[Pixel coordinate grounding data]
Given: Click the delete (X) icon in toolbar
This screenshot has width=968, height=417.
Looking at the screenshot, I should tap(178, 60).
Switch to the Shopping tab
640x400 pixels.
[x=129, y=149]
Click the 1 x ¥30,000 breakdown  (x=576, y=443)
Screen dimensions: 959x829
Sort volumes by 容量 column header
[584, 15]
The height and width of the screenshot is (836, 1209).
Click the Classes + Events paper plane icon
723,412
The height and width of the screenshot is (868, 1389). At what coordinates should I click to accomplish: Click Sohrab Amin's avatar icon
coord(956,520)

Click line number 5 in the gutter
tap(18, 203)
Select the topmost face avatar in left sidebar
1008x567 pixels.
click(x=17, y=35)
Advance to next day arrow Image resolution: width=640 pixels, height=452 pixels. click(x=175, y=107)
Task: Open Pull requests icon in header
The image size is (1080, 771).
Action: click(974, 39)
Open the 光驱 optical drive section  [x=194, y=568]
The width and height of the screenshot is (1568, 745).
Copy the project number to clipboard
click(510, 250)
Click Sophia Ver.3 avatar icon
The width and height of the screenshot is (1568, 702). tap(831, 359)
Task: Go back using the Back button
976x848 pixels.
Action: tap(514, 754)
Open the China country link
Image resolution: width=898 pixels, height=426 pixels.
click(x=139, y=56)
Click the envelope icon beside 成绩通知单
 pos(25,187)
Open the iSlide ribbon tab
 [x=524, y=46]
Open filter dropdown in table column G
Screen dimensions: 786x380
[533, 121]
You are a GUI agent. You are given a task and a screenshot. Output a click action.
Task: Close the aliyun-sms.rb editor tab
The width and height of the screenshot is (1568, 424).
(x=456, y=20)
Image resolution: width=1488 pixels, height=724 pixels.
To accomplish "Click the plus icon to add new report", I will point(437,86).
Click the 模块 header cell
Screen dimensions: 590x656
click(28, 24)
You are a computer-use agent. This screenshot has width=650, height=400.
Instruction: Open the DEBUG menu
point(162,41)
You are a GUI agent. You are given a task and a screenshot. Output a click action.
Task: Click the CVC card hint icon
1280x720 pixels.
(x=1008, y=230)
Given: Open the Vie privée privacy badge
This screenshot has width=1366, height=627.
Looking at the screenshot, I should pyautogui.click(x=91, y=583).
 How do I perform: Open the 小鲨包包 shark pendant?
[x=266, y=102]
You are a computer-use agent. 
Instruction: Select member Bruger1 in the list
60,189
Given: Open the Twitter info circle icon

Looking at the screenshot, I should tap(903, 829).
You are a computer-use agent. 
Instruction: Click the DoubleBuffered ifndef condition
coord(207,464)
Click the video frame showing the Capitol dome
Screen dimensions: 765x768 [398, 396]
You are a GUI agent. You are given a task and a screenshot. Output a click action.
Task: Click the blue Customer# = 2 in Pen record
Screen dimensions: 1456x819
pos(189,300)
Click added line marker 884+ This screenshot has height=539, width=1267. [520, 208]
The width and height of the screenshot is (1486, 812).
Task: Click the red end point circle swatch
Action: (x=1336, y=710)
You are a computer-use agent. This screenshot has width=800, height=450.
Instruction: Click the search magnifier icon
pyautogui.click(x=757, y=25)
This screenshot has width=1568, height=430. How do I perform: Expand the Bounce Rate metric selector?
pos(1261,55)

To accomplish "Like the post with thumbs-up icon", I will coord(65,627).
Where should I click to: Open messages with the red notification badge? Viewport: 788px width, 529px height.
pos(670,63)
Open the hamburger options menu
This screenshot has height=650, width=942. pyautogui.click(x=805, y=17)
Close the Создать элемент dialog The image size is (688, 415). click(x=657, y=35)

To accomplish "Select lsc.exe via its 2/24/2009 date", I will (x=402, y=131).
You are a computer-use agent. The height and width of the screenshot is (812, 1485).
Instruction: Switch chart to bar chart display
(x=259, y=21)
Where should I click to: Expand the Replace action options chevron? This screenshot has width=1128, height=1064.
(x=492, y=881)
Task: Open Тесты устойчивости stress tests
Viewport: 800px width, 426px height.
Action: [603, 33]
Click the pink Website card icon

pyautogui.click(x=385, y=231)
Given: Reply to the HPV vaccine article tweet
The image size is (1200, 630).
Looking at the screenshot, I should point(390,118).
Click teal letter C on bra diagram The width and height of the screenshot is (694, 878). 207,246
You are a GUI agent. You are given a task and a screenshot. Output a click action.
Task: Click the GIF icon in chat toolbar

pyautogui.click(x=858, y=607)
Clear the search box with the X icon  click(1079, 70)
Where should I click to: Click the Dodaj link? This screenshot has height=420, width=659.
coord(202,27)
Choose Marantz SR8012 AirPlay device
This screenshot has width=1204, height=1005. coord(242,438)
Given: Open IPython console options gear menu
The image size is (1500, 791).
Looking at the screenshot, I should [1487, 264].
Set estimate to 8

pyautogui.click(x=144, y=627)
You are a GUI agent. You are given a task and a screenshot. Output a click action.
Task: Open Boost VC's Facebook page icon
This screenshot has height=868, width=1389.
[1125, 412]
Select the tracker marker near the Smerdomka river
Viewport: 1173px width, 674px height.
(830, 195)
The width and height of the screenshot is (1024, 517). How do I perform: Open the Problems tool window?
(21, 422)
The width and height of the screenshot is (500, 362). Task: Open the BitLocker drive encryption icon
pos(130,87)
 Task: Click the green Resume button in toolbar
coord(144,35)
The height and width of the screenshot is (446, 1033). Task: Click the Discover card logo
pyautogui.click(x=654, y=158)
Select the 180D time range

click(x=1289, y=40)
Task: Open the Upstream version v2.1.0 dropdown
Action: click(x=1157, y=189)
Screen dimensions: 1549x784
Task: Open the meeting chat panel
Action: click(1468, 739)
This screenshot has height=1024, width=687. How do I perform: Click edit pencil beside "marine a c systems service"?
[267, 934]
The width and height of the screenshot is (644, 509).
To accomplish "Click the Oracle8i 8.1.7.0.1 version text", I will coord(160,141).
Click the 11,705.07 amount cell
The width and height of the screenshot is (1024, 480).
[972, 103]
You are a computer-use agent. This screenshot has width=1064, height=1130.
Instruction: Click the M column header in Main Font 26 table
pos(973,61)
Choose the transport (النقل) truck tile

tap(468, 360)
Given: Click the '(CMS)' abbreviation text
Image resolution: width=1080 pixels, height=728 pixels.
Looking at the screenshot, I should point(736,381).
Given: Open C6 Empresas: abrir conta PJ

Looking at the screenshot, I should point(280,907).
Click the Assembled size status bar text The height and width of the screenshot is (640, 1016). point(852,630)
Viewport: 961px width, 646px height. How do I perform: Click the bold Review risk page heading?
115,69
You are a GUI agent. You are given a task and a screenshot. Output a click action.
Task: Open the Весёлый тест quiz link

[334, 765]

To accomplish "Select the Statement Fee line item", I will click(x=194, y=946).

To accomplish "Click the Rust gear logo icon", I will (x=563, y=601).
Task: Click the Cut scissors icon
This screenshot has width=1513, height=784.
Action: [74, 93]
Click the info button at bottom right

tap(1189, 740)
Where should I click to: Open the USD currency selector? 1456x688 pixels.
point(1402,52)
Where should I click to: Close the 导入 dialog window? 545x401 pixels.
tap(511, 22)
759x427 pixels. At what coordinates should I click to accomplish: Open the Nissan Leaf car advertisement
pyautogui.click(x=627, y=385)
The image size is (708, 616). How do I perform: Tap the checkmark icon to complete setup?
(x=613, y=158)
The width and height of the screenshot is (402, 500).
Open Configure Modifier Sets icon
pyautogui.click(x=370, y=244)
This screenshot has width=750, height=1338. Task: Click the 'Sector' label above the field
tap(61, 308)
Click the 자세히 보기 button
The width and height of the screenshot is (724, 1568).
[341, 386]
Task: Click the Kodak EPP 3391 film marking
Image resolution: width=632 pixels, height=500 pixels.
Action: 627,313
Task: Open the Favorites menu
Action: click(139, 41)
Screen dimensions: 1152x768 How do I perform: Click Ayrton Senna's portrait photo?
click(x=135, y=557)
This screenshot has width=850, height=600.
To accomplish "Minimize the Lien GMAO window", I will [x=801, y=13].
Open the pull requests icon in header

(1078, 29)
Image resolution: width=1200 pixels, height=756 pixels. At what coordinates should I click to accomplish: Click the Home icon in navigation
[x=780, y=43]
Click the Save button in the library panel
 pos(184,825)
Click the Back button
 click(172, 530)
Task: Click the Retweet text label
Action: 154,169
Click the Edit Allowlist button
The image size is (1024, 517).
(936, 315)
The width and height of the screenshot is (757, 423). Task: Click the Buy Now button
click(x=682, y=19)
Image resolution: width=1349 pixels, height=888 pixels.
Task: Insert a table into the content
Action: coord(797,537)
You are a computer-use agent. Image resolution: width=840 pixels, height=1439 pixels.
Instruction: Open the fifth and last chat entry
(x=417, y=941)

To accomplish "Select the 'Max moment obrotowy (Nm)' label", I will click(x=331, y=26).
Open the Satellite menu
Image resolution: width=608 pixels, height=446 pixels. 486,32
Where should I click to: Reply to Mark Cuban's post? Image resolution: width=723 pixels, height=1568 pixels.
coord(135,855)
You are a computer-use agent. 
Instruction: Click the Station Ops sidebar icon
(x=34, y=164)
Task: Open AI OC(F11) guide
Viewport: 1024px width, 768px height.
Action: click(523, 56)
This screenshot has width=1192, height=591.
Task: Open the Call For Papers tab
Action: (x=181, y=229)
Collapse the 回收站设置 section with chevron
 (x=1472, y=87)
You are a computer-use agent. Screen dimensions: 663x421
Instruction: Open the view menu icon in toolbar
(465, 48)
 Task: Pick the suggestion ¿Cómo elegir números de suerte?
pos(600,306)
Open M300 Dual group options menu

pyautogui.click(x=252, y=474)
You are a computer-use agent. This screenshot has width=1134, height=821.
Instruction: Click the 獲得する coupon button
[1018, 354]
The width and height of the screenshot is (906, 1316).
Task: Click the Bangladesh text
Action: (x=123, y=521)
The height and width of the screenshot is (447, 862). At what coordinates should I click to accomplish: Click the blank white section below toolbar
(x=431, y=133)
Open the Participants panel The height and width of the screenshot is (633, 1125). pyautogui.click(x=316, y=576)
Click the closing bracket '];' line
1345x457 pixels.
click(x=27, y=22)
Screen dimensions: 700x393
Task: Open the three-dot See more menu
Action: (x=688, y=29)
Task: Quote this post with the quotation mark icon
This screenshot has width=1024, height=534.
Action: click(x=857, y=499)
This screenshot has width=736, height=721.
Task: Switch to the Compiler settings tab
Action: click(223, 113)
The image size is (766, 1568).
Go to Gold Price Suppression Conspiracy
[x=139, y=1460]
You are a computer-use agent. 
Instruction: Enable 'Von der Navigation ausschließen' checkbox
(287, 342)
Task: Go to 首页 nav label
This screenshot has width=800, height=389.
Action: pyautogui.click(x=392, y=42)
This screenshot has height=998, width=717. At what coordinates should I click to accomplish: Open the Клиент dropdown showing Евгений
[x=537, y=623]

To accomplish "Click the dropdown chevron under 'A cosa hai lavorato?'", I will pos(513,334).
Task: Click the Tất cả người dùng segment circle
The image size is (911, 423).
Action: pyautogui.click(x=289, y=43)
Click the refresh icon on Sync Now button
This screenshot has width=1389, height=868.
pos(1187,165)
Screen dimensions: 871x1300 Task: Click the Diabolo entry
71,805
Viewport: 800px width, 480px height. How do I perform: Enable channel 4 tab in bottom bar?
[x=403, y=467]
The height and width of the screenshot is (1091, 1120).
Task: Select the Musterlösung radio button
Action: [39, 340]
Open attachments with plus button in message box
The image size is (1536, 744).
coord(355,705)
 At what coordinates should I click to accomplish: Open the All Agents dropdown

# Work to complete
Every line above from the line with "Image resolution: width=898" to the line with "Image resolution: width=1488", both included, must be reproduced exactly, and no other line may appear.

# Answer space
Image resolution: width=898 pixels, height=426 pixels.
click(x=139, y=56)
Click the envelope icon beside 成绩通知单
 pos(25,187)
Open the iSlide ribbon tab
 [x=524, y=46]
Open filter dropdown in table column G
Screen dimensions: 786x380
[533, 121]
You are a GUI agent. You are given a task and a screenshot. Output a click action.
Task: Close the aliyun-sms.rb editor tab
The width and height of the screenshot is (1568, 424).
(x=456, y=20)
Image resolution: width=1488 pixels, height=724 pixels.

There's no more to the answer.